Polymorphisms in the DNA repair gene XRCC1 and susceptibility to alcoholic liver cirrhosis in older Southeastern Brazilians.

The population of Southeastern Brazil has a very high mortality rate from liver cirrhosis, a disease that is considered an irreversible pre-malignant condition. This is largely due to the high prevalence of alcohol abuse in the region. Chronic alcohol consumption is associated with the production of free radical intermediates that can cause several DNA lesions. Reduced repair of these DNA lesions would, therefore, constitute a significant risk factor for liver cirrhosis and subsequent cancer. Recently, a number of polymorphisms in several DNA repair genes have been discovered, and it is possible that these polymorphisms may affect DNA repair capacity and thus modulate susceptibility to the disease. In this study, we tested the hypothesis that polymorphisms in the DNA repair gene XRCC1 are associated with increased risk of liver cirrhosis in Southeastern Brazilians. We conducted a pilot case-control study of 97 liver cirrhosis cases and 96 controls (matched for age, sex, and ethnicity) to investigate the role of two allelic variants coding for amino acid changes in the XRCC1 gene (the Arg194Trp and the Arg399Gln polymorphisms). Overall, we observed a 1.8-fold increase in the relative risk of liver cirrhosis associated with the 399Gln allele (either the heterozygous Arg/Gln or the homozygous Gln/Gln genotypes). The adjusted odds ratio (OR) was 1.82 (95% confidence limit (CL) 1.10-3.30). The relative risk appears to be highest among the Mestiso ethnic group (OR 2.60, 95% CL 0.92-7.34).

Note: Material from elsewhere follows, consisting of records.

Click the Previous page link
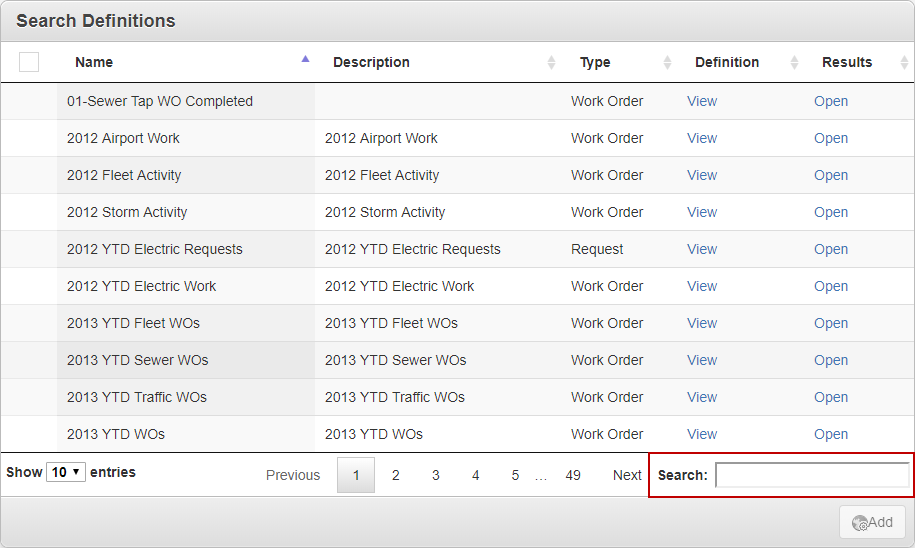Image resolution: width=915 pixels, height=548 pixels. (293, 475)
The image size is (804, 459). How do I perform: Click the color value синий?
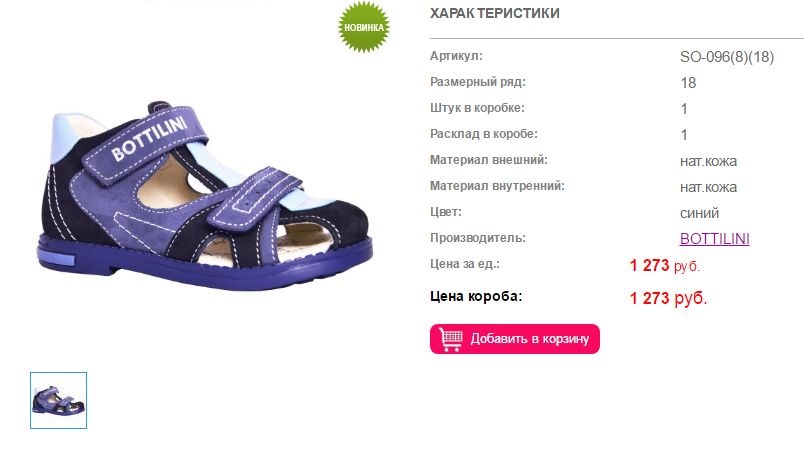tap(699, 213)

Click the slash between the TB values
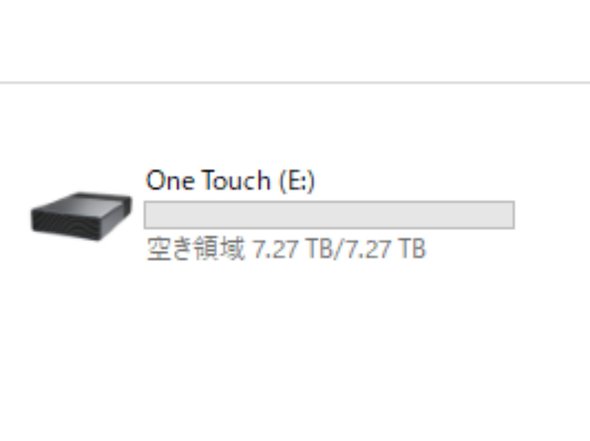click(x=337, y=249)
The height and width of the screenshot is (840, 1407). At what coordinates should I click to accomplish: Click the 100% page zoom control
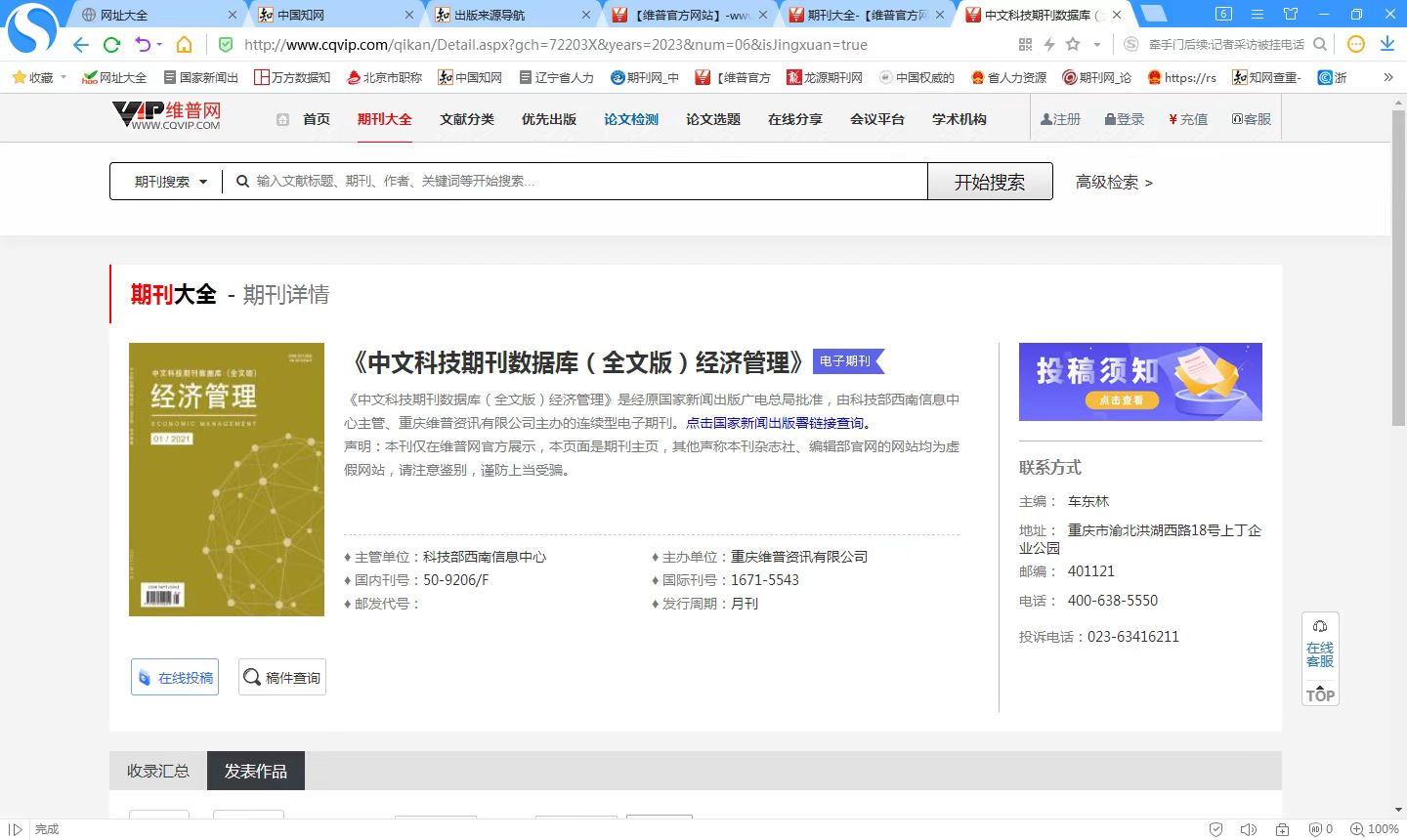tap(1375, 829)
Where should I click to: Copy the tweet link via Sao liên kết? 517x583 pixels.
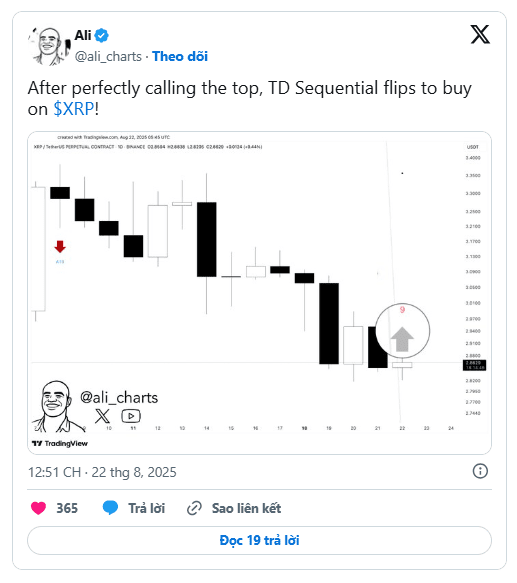(x=246, y=508)
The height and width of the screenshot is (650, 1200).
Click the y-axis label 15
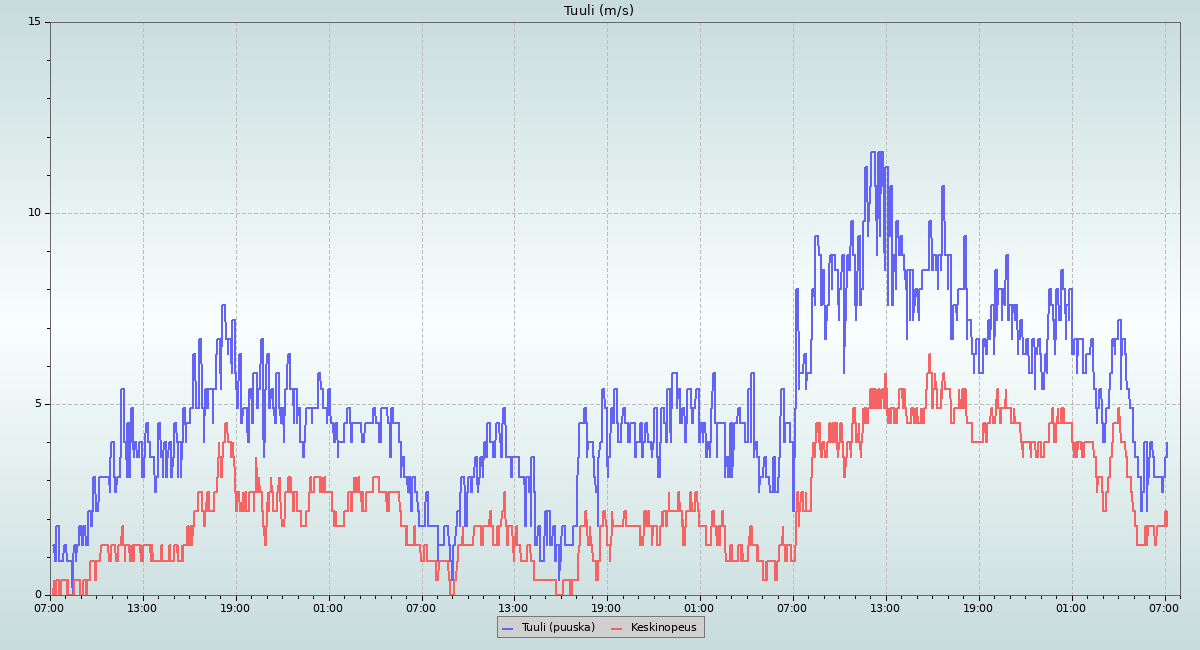(34, 22)
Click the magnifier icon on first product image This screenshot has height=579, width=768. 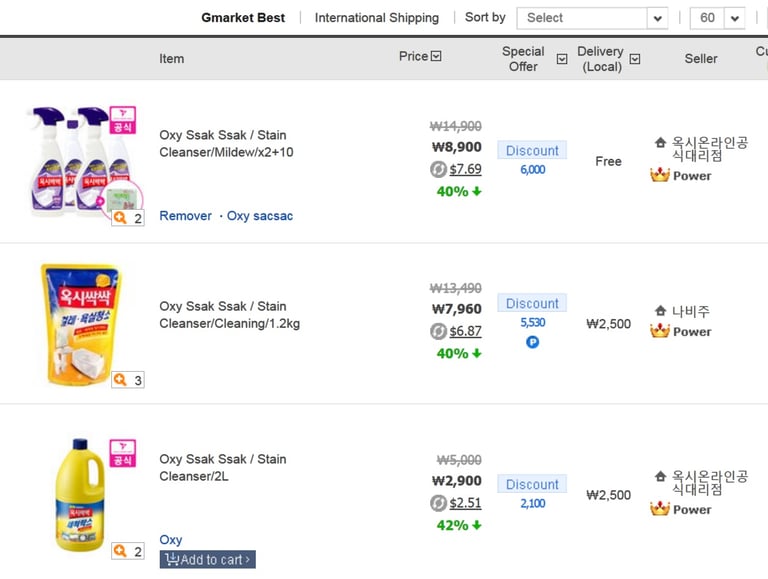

There was a significant association between the 399Gln polymorphism and the risk of liver cirrhosis in older individuals over the age of 45 years (OR 2.70 (95% CL 1.14-6.48) compared to an OR of 1.24 (95% CL 0.55-2.78) for those under 45 years of age. No association was observed between the XRCC1 194Trp polymorphism and risk of liver cirrhosis. These preliminary results suggest that the XRCC1 399Gln polymorphism may be a significant risk modifier for alcoholic liver cirrhosis and justifies additional studies in that direction.